During the two-year follow-up, 224 participants (44.8%) converted to dementia. The prodromal AD AT(N) profile was prevalent in MCI converters (60% vs. 26% in non-converters). All pathological AT(N) groups (prodromal AD, brain amyloidosis, SNAP) showed increased risk of dementia conversion compared to the normal group (HRs ranged from 1.78 to 4.34). Among NPSs, depression and apathy predicted higher dementia risk (HRs around 1.46 and 1.40, respectively). A significant additive interaction was observed between AT(N) profiles and depression (p=0.037), indicating that depression further increased dementia risk in individuals with a prodromal AD profile. Initially, a multiplicative interaction was seen with nighttime behaviors; however, this interaction lost significance when other NPSs were included as covariates. The additive interaction between AT(N) profile and depression remained significant after adjusting for other NPSs (p=0.044).

This study demonstrates that both pathological AT(N) profiles and certain NPSs (depression and apathy) are significant risk factors for dementia conversion in MCI. The most striking finding is the synergistic effect of prodromal AD in CSF and depressive symptoms, significantly increasing the risk of dementia conversion beyond the sum of individual risks. The lack of interaction for other NPSs suggests that the additive effect of depression is specific and not merely a consequence of comorbid NPSs. The results align with previous studies suggesting depression might accelerate cognitive decline. The inconsistent results in prior studies on the relationship between AD biomarkers and NPSs are likely due to methodological differences. This study contributes a novel perspective by explicitly examining the modulating effect of AT(N) profiles on NPSs and their predictive value in dementia conversion, particularly the synergistic interaction between prodromal AD and depression.
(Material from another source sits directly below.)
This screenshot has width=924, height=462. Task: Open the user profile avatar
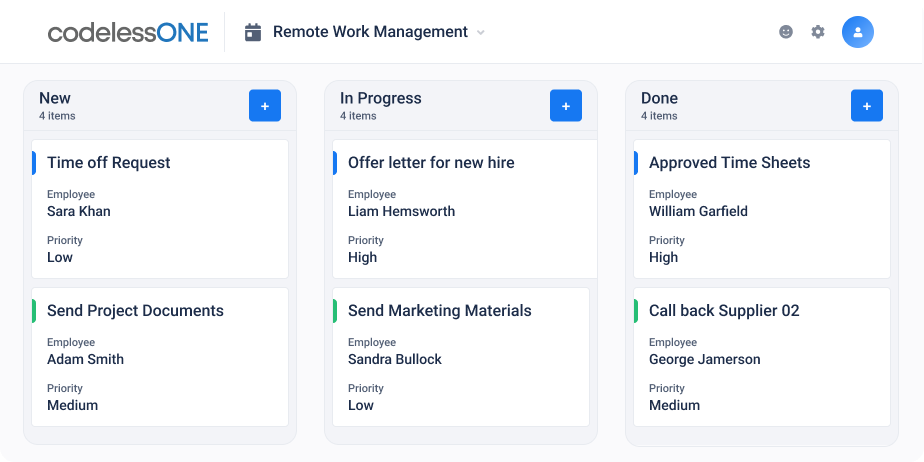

This study provides the first evidence of a synergistic effect between CSF AT(N) profiles and depression in predicting dementia conversion in MCI. The combination of a prodromal AD profile and depression significantly exacerbates dementia risk. This highlights the importance of considering both biological and behavioral factors when assessing prognosis and developing targeted interventions. Future studies with longer follow-up periods and broader NPS assessment are necessary to confirm these findings and explore the potential for early interventions.

This study has limitations: the two-year follow-up period may be too short to fully capture the long-term impact of these factors. Several NPSs with low prevalence were excluded from the analysis, potentially affecting the generalizability of the findings. The AT(N) profile and neuropsychiatric status are not static and future studies might use more complex analytical approaches to better account for longitudinal changes.